By: Alden Abbott (Truth on the Market)

The Federal Trade Commission’s (FTC) Jan. 5 “Notice of Proposed Rulemaking on Non-Compete Clauses” (NPRMNCC) is the first substantive FTC Act Section 6(g) “unfair methods of competition” rulemaking initiative following the release of the FTC’s November 2022 Section 5 Unfair Methods of Competition Policy Statement. Any final rule based on the NPRMNCC stands virtually no chance of survival before the courts. What’s more, this FTC initiative also threatens to have a major negative economic-policy impact. It also poses an institutional threat to the Commission itself. Accordingly, the NPRMNCC should be withdrawn, or as a “second worst” option, substantially pared back and recast.

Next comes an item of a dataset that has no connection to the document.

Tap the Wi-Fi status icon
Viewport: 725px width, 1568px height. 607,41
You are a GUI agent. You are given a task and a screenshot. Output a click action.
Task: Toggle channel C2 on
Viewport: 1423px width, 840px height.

The NPRMNCC is succinctly described, and its legal risks ably summarized, in a recent commentary by Gibson Dunn attorneys: The proposal is sweeping in its scope. The NPRMNCC states that it “would, among other things, provide that it is an unfair method of competition for an employer to enter into or attempt to enter into a non-compete clause with a worker; to maintain with a worker a non-compete clause; or, under certain circumstances, to represent to a worker that the worker is subject to a non-compete clause.”

The Gibson Dunn commentary adds that it “would require employers to rescind all existing non-compete provisions within 180 days of publication of the final rule, and to provide current and former employees notice of the rescission.‎ If employers comply with these two requirements, the rule would provide a safe harbor from enforcement”‎…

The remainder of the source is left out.